German scientist Benjamin List and U.S.-based Scottish chemist David MacMillan on Wednesday won this year's Nobel Prize in chemistry for developing a tool for molecular construction known as organocatalysis, the Royal Swedish Academy of Sciences said.

List, director at the Max Planck Institute for Coal Research, and MacMillan, a professor at Princeton University, showed that organic catalysts can be used to drive multitudes of chemical reactions, a discovery that "has had a great impact on pharmaceutical research, and has made chemistry greener," the academy said in a release.

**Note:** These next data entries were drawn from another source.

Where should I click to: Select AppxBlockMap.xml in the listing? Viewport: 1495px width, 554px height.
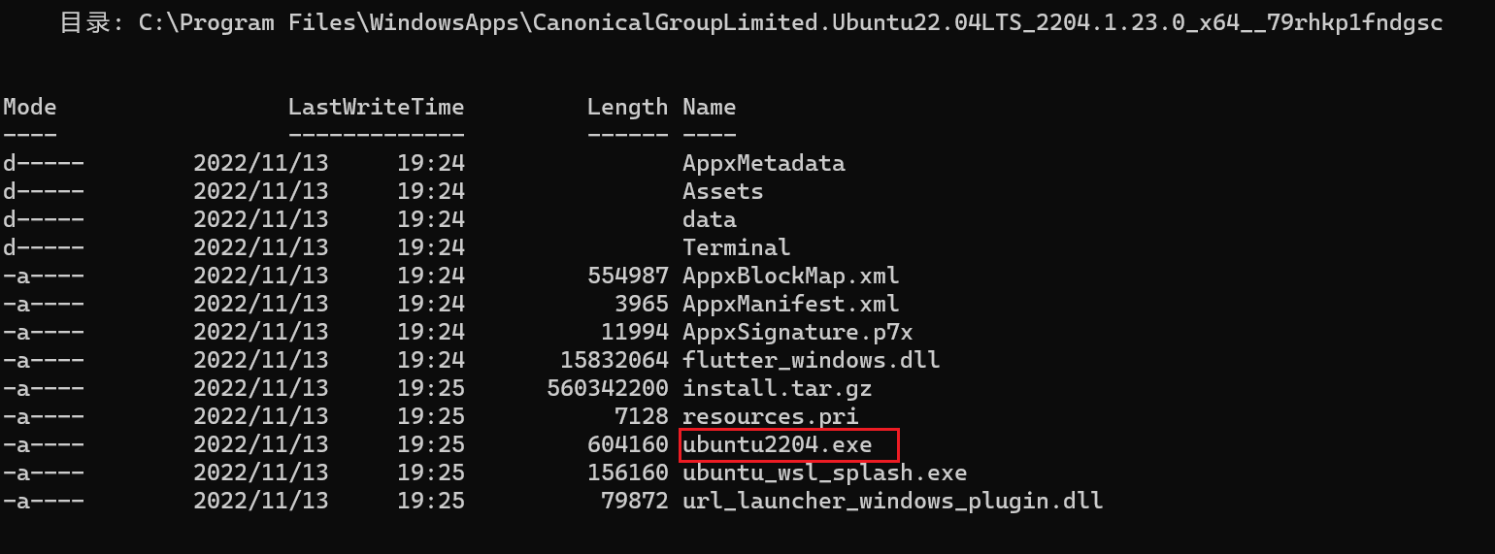790,276
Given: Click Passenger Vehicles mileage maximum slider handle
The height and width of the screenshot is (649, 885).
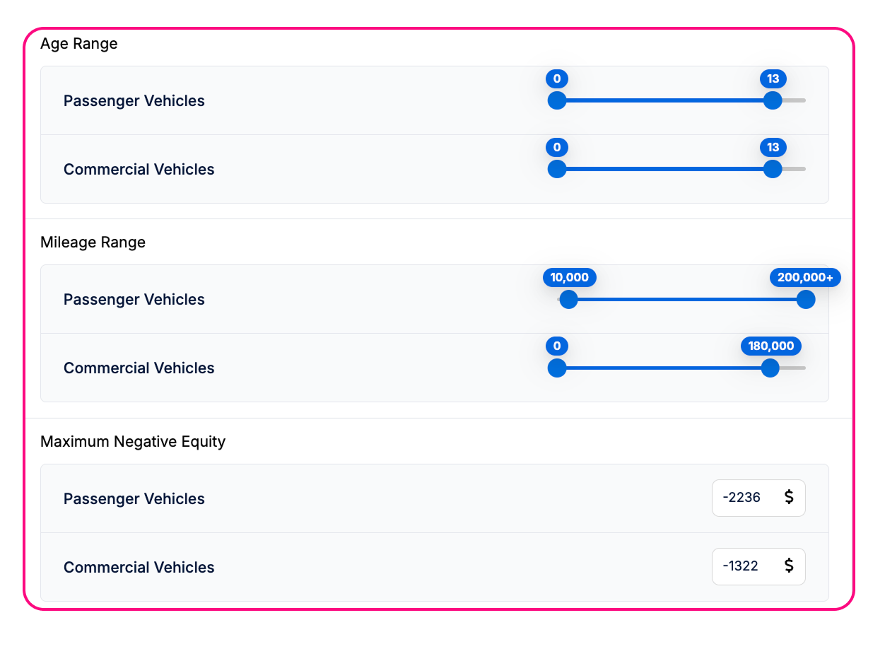Looking at the screenshot, I should [806, 300].
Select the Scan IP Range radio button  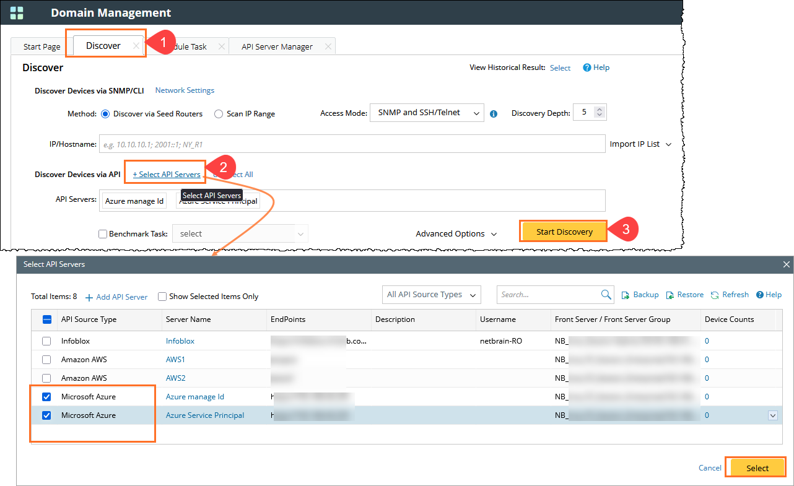(218, 114)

Screenshot taken from a live stream on the Nobel Prize official website shows Benjamin List and David MacMillan as they are announced as the winners of the 2021 Nobel Prize in Chemistry. (Kyodo)

Catalysts, substances that control and accelerate chemical reactions without becoming part of the final product, are essential for many areas of research and industry.

Researchers have long believed that there were only two types available -- metals and enzymes, but List and MacMillan, both born in 1968, independently developed a third type known as asymmetric organocatalysis, which builds on small organic molecules.

"This concept for catalysis is as simple as it is ingenious, and the fact is that many people have wondered why we didn't think of it earlier," said Johan Aqvist, chair of the Nobel Committee for Chemistry.

The prize money of 10 million kronor ($1.13 million) will be split equally between the laureates.